Researchers create interactive touchscreen for dolphins
Dolphins are highly intelligent and social animals, but can they use a smartphone built just for them? Yes, scientists have discovered—they can even play games like Whack-a-Mole with little training.
Researchers at Rockefeller University and Hunter College, working with the National Aquarium in Baltimore, MD, have developed a touchpad for dolphins, the first of its kind, using optical technology. The system, essentially an underwater computer touchscreen through which dolphins are able to interact and make choices, will be used to investigate dolphin intelligence and communication by providing them choice and control over a number of activities.
The eight-foot underwater touchscreen features specialized dolphin-friendly “apps” and a symbolic keyboard to provide the dolphins with opportunities to interact with the system. To make the system safe for the dolphins, the touchscreen has been installed outside an underwater viewing window, so that no parts of the device are in the pool: the animals’ touch is detected optically. While the research is still in its early stages, the team has embarked on studies aimed at understanding dolphin vocal learning and communication, their capacity for symbolic communication, and what patterns of behavior may emerge when the animals have the ability to request items, videos, interactions, and images.

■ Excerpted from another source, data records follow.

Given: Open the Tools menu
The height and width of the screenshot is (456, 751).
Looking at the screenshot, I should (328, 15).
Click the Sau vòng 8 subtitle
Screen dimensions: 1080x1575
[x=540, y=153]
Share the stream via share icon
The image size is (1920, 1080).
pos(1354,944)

The interdisciplinary research team is comprised of biophysicist Marcelo Magnasco, professor and head of the Laboratory of Integrative Neuroscience at Rockefeller University, and Diana Reiss, a dolphin cognition and communication research scientist and professor in the department of psychology at Hunter College. Also involved are Ana Hocevar, a postdoctoral research scientist; and Sean Woodward, a doctoral student, both in Magnasco’s lab.
“It was surprisingly difficult to find an elegant solution that was absolutely safe for the dolphins, but it has been incredibly rewarding to work with these amazing creatures and see their reactions to our system,” says Magnasco. “It has always been hard to keep up with dolphins, they are so smart; a fully interactive and programmable system will help us follow them in any direction they take us.”
In addition to the touchscreen itself, the dolphin’s habitat at the National Aquarium has been outfitted with equipment to record their behavior and vocalizations as they encounter and begin to use the technology.
“We hope this technologically-sophisticated touchscreen will be enriching for the dolphins and also enrich our science by opening a window into the dolphin mind,” says Reiss. “Giving dolphins increased choice and control allows them to show us reflections of their way of thinking and may help us decode their vocal communication.”
Already, the scientists have begun to introduce the dolphins to some of the system’s interactive apps, so the animals can explore on their own how touching the screen results in specific contingencies. Without any explicit training or encouragement, one of the younger dolphins, Foster, spontaneously showed immediate interest and expertise in playing a dolphin version of Whack-a-Mole, in which he tracks and touches moving fish on the touchscreen.
The researchers believe this technology will help extend the high-throughput revolution in biology that has brought us whole genome sequencing and the BRAIN project, into the field of animal cognition. They also hope that the information gleaned from this research will result in increased empathy toward dolphins and inspire global policies for their protection.